The RTT is in nanoseconds.
So @rextended is correct that “/1000” would get you milliseconds…

/tool netwatch add disabled=no down-script=": log warning \"RTT Avg \$\"rtt-avg\" Loss Percent \$\"loss-percent\" \"" host=8.8.8.8 http-codes="" interval=8s packet-count=4 test-script="" thr-avg=50ms thr-loss-count=2 thr-loss-percent=10% type=icmp up-script=": log warning \"RTT Avg \$(\$\"rtt-avg\"/1000)ms Loss Percent \$\"loss-percent\"\""

While there is the new :tonsec to go from time to nanoseconds… there is NOT a reciprocal to get nanoseconds to a “time” object :frowning:

If values are less then 1sec, this get the right result:

{
:local ns 25543
:put [:totime "$($ns/1000000).$($ns/1000)$($ns%1000)"]
}
# 00:00:00.255340

If greater than 1 seconds, the milliseconds will be wrong, so ~500ms off — but RTT 1second would already be a problem… This could be fixed with more code/workarounds.

I might be missing something…but even with the new :tonsec… there isn’t a reverse since [:totime] expect either string or num in seconds — that solve this problem better…



thanks rextended and Amm0 for now its solved my problem script. the result is great maybe some upgraded script will perfect.
here is my script it will stay logging every 1 minute if its get down.
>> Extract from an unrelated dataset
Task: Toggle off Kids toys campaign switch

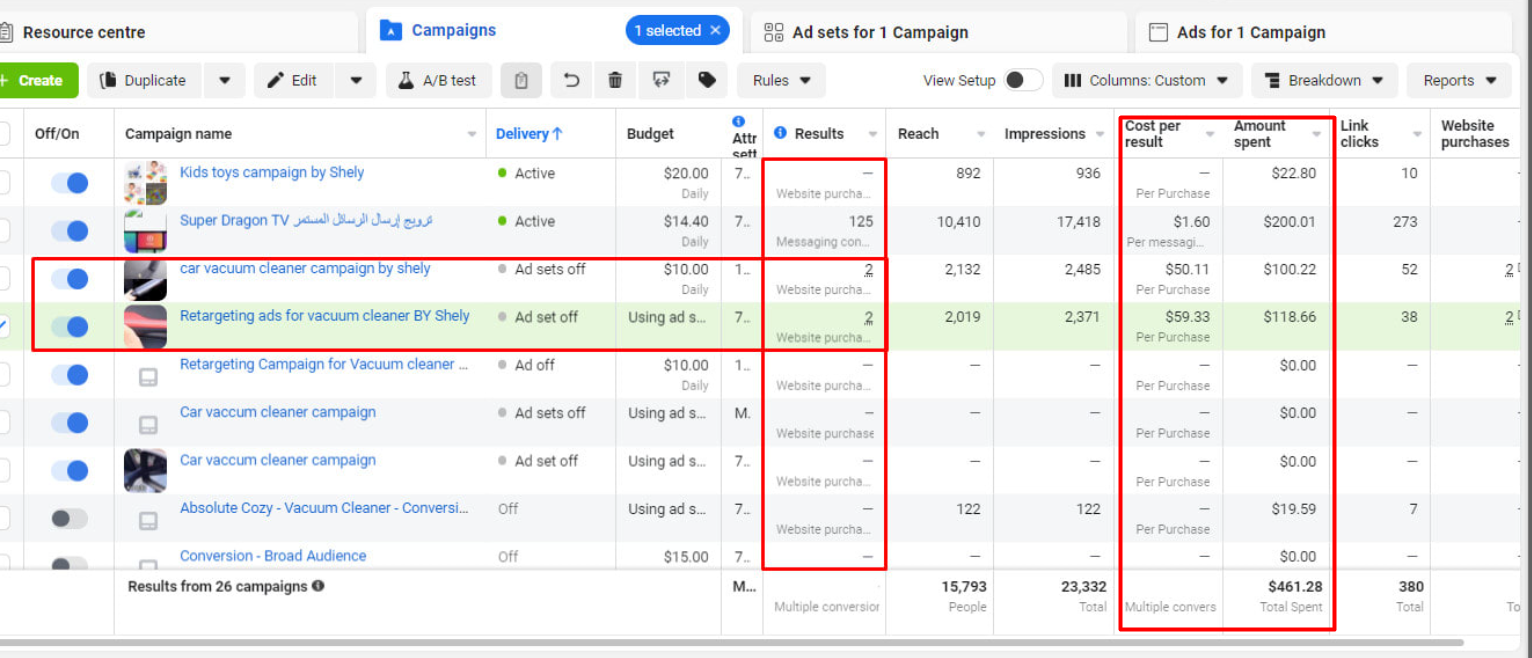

/tool netwatch add disabled=no down-script=": log warning \"RTT Avg \$(\$\"rtt-avg\"/1000)ms Loss Percent \$\"loss-percent\" \"\r\
    \n:delay 60s\r\
    \n/tool netwatch enable [find where disabled=no and host=8.8.8.8]" host=8.8.8.8 http-codes="" interval=8s packet-count=4 test-script="" thr-avg=50ms thr-loss-count=2 thr-loss-percent=10% type=icmp up-script=": log warning \"RTT Avg \$(\$\"rtt-avg\"/1000)ms Loss Percent \$\"loss-percent\"\""

result

 09-14 04:35:13 script,warning RTT Avg 4294967ms Loss Percent 1000 
 09-14 04:36:13 system,info Netwatch config changed
 09-14 04:36:17 script,warning RTT Avg 4294967ms Loss Percent 1000 
 09-14 04:37:17 system,info Netwatch config changed
 09-14 04:37:21 script,warning RTT Avg 4294967ms Loss Percent 1000 
 09-14 04:37:28 system,info filter rule changed by admin
 09-14 04:37:28 script,warning RTT Avg 26ms Loss Percent 0

its give RTT Avg 4294967ms when ping 8.8.8.8 is time out. its ok for now. but will perfect if its gives some value to "request time out" in the log. but thanks anyway :smiley:

I was wrong the units — you get microseconds, “us”.
And I forgot you can use [:totime “$($“rtt-avg”)us”] syntax…
Not going to help make it prettier, but that does the math right. Essentially the “time” type has has “decimals” – just not where you want them :wink:.
The $“rtt-avg”/1000 approach seems simpler/clearer.